If you caught “Free Solo” as it climbed cinematic heights last year, you already know that the best outdoor-adventure films are really internal-exploration films.
While its physics and photography are simply jaw-dropping, what raises “Free Solo” higher than visual-adventure porn is its thoughtful study of the crazy climber at its center. According to a brain scan that we see happen in the film, he’s a man who turns out to have no functioning amygdala.
The amygdala is the most ancient and survival-oriented node of the brain. It’s your fight-or-flight reactor. It’s the source of fear, which is what the star of “Free Solo” apparently cannot feel.

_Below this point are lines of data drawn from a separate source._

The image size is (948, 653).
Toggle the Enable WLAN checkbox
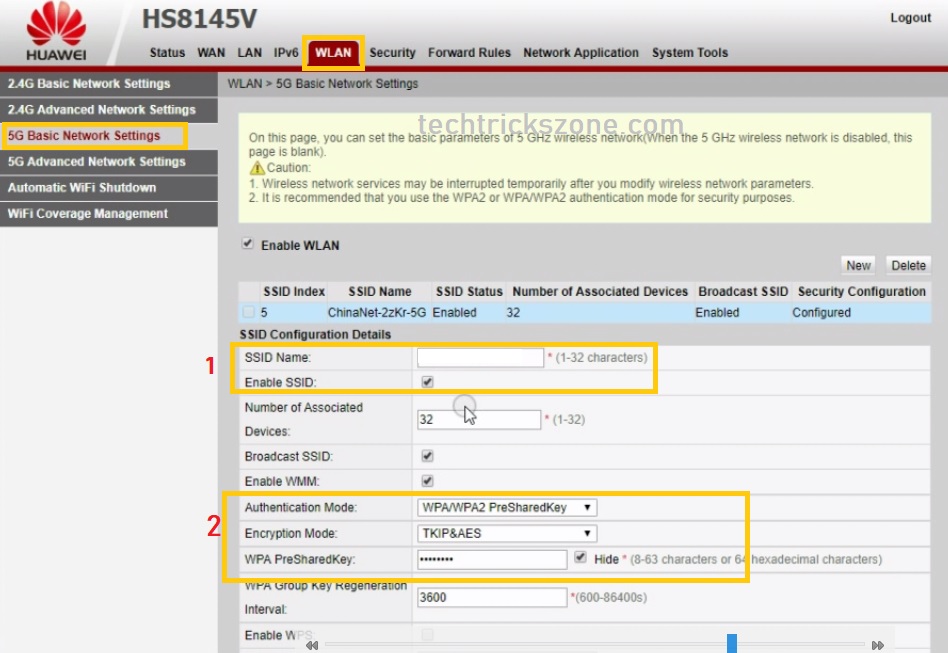pyautogui.click(x=247, y=244)
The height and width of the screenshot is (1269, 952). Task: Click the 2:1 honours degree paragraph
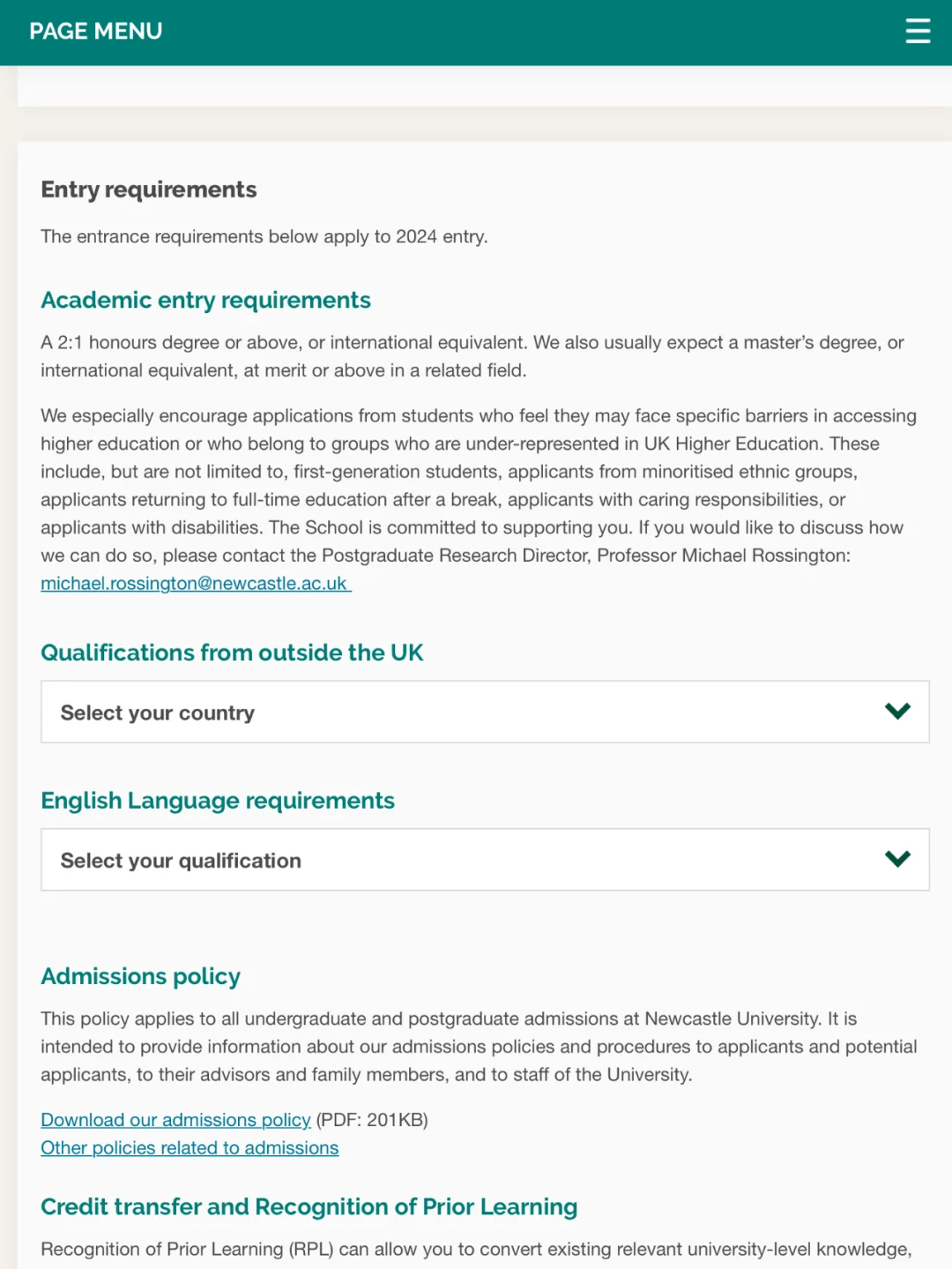[x=472, y=356]
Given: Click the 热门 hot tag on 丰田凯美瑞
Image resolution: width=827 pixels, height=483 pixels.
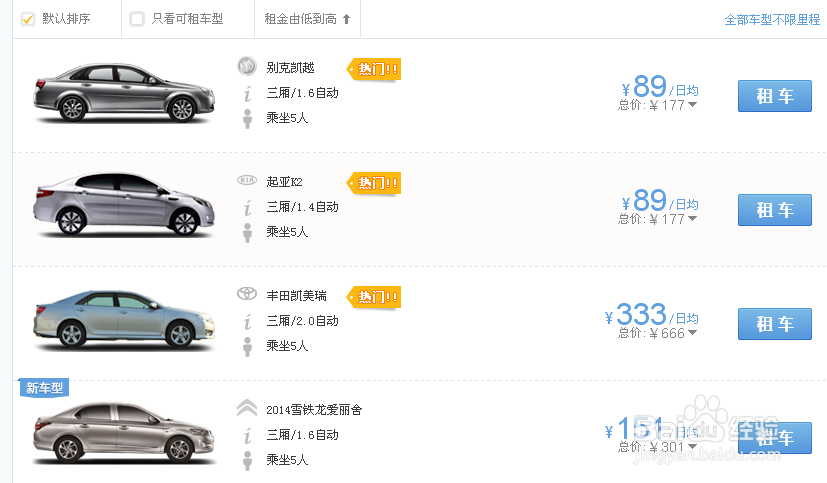Looking at the screenshot, I should [374, 297].
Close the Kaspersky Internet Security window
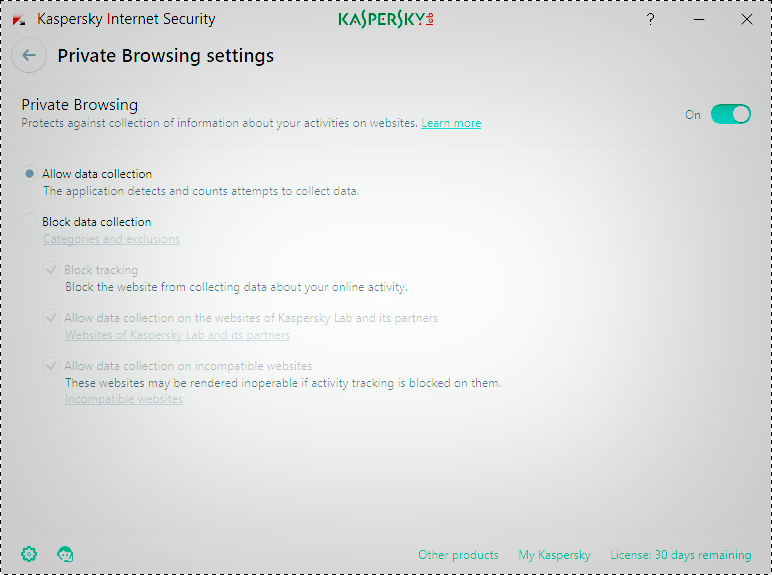Screen dimensions: 772x575 point(746,19)
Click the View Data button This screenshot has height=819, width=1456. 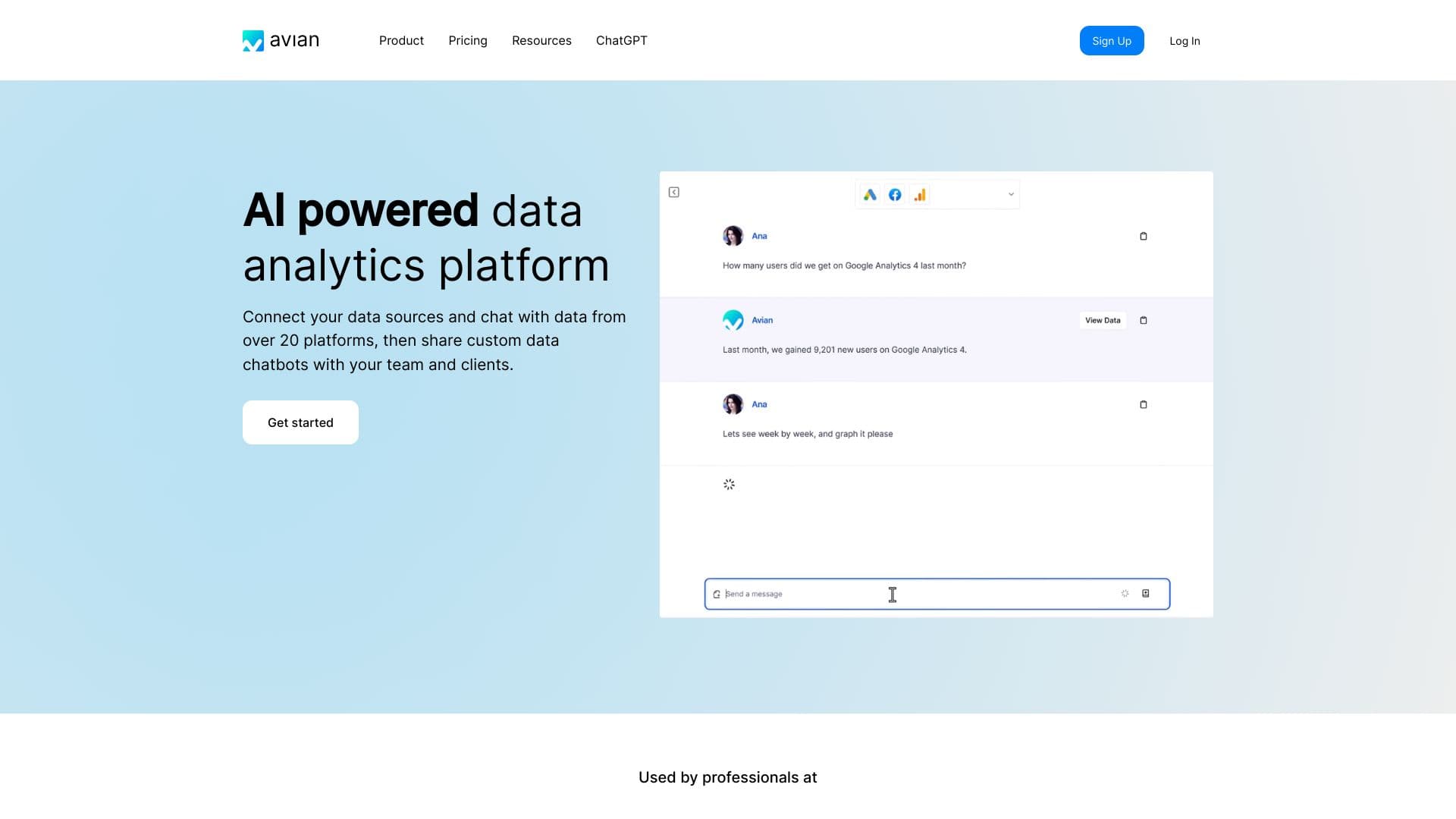(x=1102, y=321)
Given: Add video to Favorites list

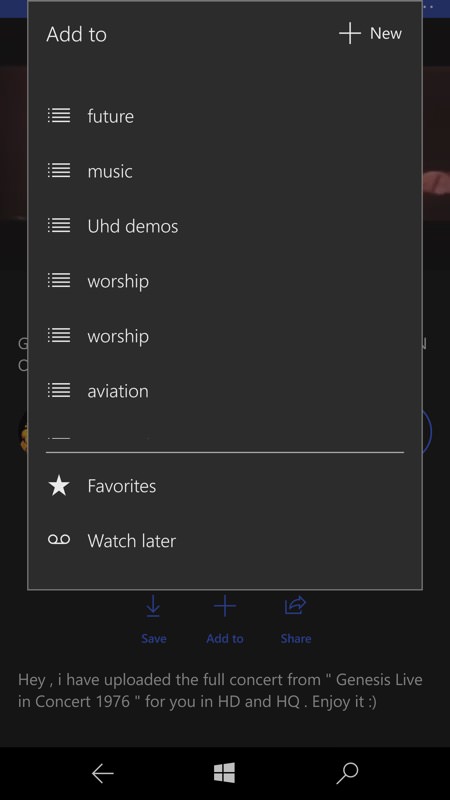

Want to test out your own amygdala, and also meet some of the greatest adventurers of our day, while tucked safely into a movie theater seat? Check out the Banff Mountain Film Festival, a whole weekend’s worth of high-flying, death-defying journeys and achievements. The annual traveling festival, launched every winter from the Canadian resort town and arts mecca of Banff, Alberta, is back at the Kiggins Theatre for a two-day run, featuring two different programs of short movies, most between five and 15 minutes long, that whisk viewers to some of the most eye-popping places on this planet.
If You Go
What: Banff Mountain Film Festival, featuring nine short films each night.
When: 7 p.m. Feb. 1-2.
Where: Kiggins Theatre, 1011 Main St., Vancouver.
Tickets: $20 per night, $36 for two nights.
Learn More:www.kigginstheatre.com, www.banffcentre.ca
Some are strictly visual experiences that aim only to wow you, but others delve into the lives, loves, back stories and motivations of those high flyers and death defiers.
Many of them are in it for the personal glory and exhilaration — and there’s nothing quite like the exhilaration of “Dream Ride 3,” a sumptuous six-minute journey featuring booming drums and stunning drone photography of cyclist Mike Hopkins in New Zealand, sweeping down mountainsides and weaving between coastal boulders as big as houses. (Hopkins takes this third installation in his “Dream Ride” series a little less seriously than before by adding a rhyming, Dr. Suessian voice-over.)
But some of the adventurers are out for something deeper than just topographic glory, and those are the really interesting stories.
“For the Love of Mary,” another six-minute film, stars a distance runner named George Etzweiler, accurately described as “adorable old man meets badass.” He’s 97 years old and has a pacemaker; he challenges himself to run up Mount Washington, the tallest peak in the Northeast, every year — in honor of his late wife, Mary. He’s just starting to slow down now, he confesses in the film, but that has not stopped him from achieving his goal every time — because “I had Mary with me” all along.
Cultural barriers
Others are struggling against cultural barriers. “Brotherhood of Skiing” is a history of the National Brotherhood of Skiers, which was founded in the early 1970s to develop Olympic-level black skiing talent — and to encourage African-Americans in general to hit the slopes. The National Brotherhood of Skiers is one of the largest skiing organizations in the country, and its annual “Black Summit” event is reportedly the largest skiing gathering in the world. (The 2019 event is set for March 2 to 9 in Steamboat Springs, Colo.)
Two of the most culturally interesting offerings focus on horses and the people who love and need them; they’re from the same producer, a company called Handful of Films, led by Canadian anthropologist Dr. Niobe Thompson. One is “Fast Horse,” a 14-minute film that follows Siksika cowboy Allison Red Crow as he prepares a team of jockeys to challenge the best bareback horse riders alive. The other is “Boy Nomad,” a 21-minute film about a 9-year-old Mongolian kid who loves to race horses — but who must scramble to save his family’s animals when a brutally hard winter blocks their usual migration route.
That’s not optional adventure for fun or glory or proving something to yourself; it’s the adventure of real human struggle for survival.